Thank you so much for the link.... I've not read the full of it yet but I will.
Nietzsche was/is quite a controversial philosopher indeed and I believe the following line excerpted from the paper tells it all:

Yet there is beyond, and indeed beneath, Nietzsche's anarchophobia a Nietzschean Anarchy that is infinitely more anarchistic than the anarchism he assails.

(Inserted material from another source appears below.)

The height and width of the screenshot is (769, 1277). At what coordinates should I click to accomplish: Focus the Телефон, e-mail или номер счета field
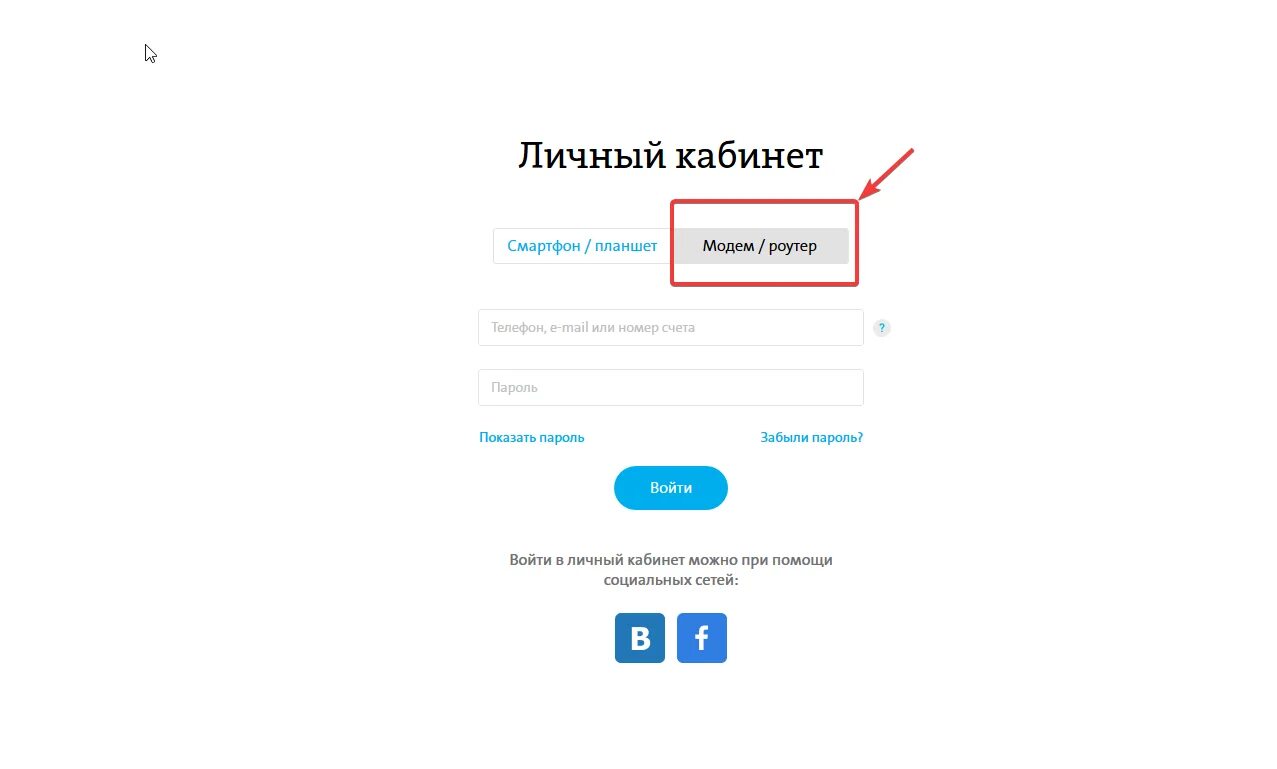pos(670,327)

Nietzsche was a tormented personality, the son of a Lutherian reverend. His contempt for both Christianism and (XIXth century) anarchism was rooted in his visceral disgusting of "victimization": so far as both Christians and Anarchists pose themselves as poor, deprived victims, they no longer fit the "heroic", overassertive feature of the Nietzschean Ubermensch..... But Nietzsche's view of such a wild, self-confident hero would perfectly fit today's psychological profile of a serial killer!!
The Unabomber or Timothy McVeigh smoothly fit in with the Nietzschean concept of Superheroism whereas Gandhi, Ibrahim Rugova, Yitzakh Rabin, and Gorbatchev, e.g. would be despised as "losers" --however revolutionary their historical legacy is. Actually, Nietzsche had a Hollywood cast of mind --he would have been a perfect movie director for blockbusters starring S. Stallone, A. Schwarzenegger, and the like (but not Charlie Chaplin!!). His was a naive definition of the Hero. Today, Nietzsche would be a hardcore James Bond buff, that is an admirer of a hero who is not prey to resentment, who doesn't do it "to make a living", who doesn't involve himself to help the no-gooders. Nietzsche prays the free-wheeling hero who could shake the whole society for his sole pleasure, according to his bon plaisir only. Indeed, Nietzsche was an anarchist of sorts.....

Gus.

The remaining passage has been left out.